I was intrigued by a new report from the IMF (International Monetary Fund) which states that: “if the use of fintech grows rapidly outside of the regulated sector, it can generate risks to market conduct and integrity”. Shock, horror! And so? “New fintech developments might quickly become systemic due to network effects (for example, when BigTech provides financial services). To manage risks, authorities need to monitor new developments effectively”.
Systemic risks, new developments, regulatory authorities.
It’s that old question of how authorities can keep up with innovations. Answer: a sandbox?

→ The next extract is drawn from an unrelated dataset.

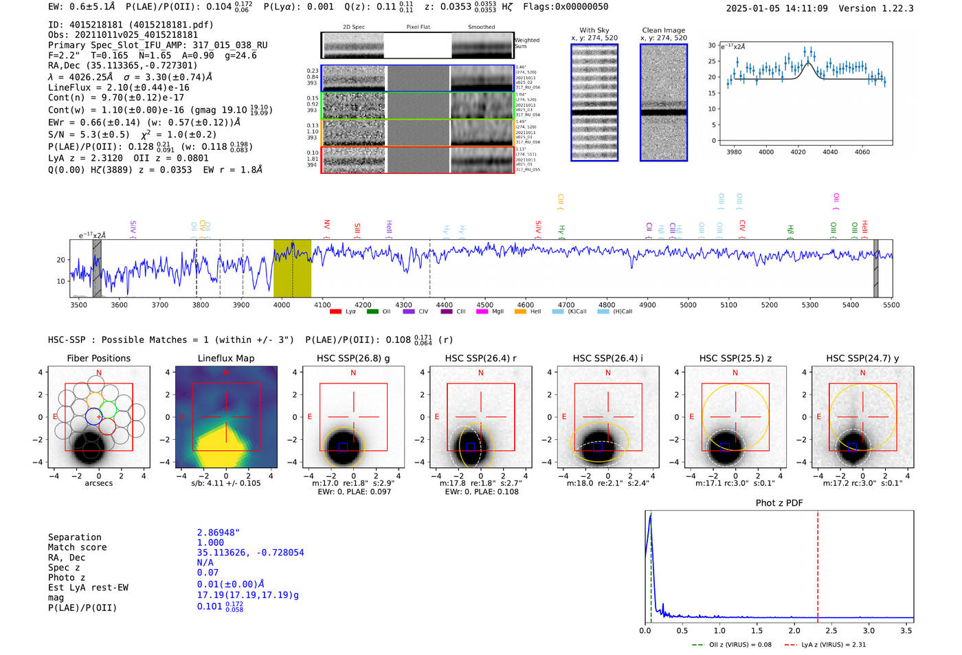Open the Gaussian emission line fit plot
The image size is (962, 655).
pos(806,94)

The IMF says no, not really. “Sandboxes are resource-intensive hypothesis-led initiatives that allow firms to test innovative propositions with real consumers in a controlled environment … sandboxes allow authorities to monitor developments closely and can help them to get comfortable with new technologies and business models. Sandboxes, however, are expensive and diverse in design, and require significant resources dedicated to supporting a small number of firms”.
In other words, sandboxes help the wee little start-ups get bigger quicker, at the expense of a lot of time and effort of regulators and banks.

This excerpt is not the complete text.